• [WRITTEN EXERCISE]: Pull out each line below that contains the string "PSVR". Letter case must match.
——
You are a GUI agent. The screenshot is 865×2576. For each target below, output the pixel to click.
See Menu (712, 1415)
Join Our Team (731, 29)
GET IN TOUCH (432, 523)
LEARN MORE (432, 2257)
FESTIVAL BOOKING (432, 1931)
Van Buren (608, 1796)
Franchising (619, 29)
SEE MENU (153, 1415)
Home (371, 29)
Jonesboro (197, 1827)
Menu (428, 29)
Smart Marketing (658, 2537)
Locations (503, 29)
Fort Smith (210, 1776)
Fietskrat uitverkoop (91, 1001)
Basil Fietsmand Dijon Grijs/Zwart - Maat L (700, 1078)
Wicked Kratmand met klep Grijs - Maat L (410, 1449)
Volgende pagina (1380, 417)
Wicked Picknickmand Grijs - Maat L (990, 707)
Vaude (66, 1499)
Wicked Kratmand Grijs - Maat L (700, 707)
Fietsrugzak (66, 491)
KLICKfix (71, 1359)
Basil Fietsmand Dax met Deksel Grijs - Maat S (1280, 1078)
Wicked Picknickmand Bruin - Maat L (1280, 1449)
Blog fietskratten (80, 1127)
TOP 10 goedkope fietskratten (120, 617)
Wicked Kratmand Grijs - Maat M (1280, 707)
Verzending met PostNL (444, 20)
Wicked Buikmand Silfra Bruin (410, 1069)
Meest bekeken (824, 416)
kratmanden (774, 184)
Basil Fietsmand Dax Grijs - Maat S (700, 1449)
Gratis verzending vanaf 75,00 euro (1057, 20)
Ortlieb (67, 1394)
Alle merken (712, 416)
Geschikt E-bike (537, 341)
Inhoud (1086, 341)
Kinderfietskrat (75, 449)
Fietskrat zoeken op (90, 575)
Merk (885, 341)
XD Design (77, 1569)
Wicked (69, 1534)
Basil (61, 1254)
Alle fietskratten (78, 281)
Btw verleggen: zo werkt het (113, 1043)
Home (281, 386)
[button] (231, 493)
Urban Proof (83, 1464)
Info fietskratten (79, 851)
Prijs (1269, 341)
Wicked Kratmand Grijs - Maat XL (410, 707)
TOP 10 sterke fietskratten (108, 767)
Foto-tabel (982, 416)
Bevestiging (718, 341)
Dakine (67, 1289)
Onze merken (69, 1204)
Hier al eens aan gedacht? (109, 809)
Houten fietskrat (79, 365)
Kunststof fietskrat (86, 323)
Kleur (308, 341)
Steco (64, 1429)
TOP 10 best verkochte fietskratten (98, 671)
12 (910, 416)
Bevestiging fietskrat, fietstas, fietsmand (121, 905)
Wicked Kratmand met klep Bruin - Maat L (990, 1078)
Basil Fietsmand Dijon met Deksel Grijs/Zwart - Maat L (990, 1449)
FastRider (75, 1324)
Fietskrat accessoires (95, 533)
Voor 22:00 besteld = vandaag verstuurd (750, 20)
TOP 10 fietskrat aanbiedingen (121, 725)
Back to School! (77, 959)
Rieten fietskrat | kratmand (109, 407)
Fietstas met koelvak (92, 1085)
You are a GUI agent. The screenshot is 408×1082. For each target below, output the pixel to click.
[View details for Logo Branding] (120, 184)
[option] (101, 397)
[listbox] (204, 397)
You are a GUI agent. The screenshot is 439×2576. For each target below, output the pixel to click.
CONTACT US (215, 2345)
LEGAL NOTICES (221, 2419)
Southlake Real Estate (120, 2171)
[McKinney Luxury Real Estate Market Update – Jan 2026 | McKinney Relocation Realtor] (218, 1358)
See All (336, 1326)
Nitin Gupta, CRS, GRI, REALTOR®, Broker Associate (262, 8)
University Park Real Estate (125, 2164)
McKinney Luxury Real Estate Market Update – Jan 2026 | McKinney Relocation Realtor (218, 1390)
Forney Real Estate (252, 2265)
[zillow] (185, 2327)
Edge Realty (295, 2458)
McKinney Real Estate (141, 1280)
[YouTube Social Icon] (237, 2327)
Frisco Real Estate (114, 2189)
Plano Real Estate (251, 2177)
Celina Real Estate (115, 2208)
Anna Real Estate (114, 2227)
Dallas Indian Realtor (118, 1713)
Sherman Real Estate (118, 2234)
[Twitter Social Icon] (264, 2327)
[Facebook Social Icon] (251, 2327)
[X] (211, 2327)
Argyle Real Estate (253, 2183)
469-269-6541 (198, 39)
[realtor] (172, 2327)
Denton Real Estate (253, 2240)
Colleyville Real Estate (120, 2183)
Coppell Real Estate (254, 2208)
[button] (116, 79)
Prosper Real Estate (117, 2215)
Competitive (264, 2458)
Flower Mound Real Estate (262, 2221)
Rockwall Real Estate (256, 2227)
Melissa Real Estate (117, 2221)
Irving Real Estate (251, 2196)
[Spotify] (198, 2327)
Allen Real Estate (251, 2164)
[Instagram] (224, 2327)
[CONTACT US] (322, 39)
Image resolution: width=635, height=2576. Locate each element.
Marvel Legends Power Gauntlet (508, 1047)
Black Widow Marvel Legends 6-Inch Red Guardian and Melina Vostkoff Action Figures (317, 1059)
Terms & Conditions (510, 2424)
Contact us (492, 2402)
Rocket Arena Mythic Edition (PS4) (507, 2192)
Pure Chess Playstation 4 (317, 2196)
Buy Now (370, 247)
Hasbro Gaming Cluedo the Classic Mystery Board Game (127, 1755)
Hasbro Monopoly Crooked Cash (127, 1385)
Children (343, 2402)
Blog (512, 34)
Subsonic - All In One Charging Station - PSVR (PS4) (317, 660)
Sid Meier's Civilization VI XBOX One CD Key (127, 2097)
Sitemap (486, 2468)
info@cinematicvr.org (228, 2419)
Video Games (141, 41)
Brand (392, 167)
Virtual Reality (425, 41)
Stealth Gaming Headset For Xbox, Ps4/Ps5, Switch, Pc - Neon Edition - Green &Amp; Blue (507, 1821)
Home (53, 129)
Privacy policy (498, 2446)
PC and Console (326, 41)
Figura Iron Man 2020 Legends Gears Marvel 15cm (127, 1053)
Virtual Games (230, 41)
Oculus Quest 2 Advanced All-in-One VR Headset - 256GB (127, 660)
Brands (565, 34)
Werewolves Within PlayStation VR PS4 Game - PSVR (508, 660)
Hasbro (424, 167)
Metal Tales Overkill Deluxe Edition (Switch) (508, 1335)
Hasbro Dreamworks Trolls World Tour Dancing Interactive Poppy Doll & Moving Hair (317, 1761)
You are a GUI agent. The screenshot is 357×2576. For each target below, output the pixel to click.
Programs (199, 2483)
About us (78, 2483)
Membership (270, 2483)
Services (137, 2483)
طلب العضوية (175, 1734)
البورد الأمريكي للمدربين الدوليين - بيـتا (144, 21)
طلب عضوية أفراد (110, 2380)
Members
——
• [FULL ANSWER]:
Subsonic - All In One Charging Station - PSVR (PS4) (317, 660)
Werewolves Within PlayStation VR PS4 Game - PSVR (508, 660)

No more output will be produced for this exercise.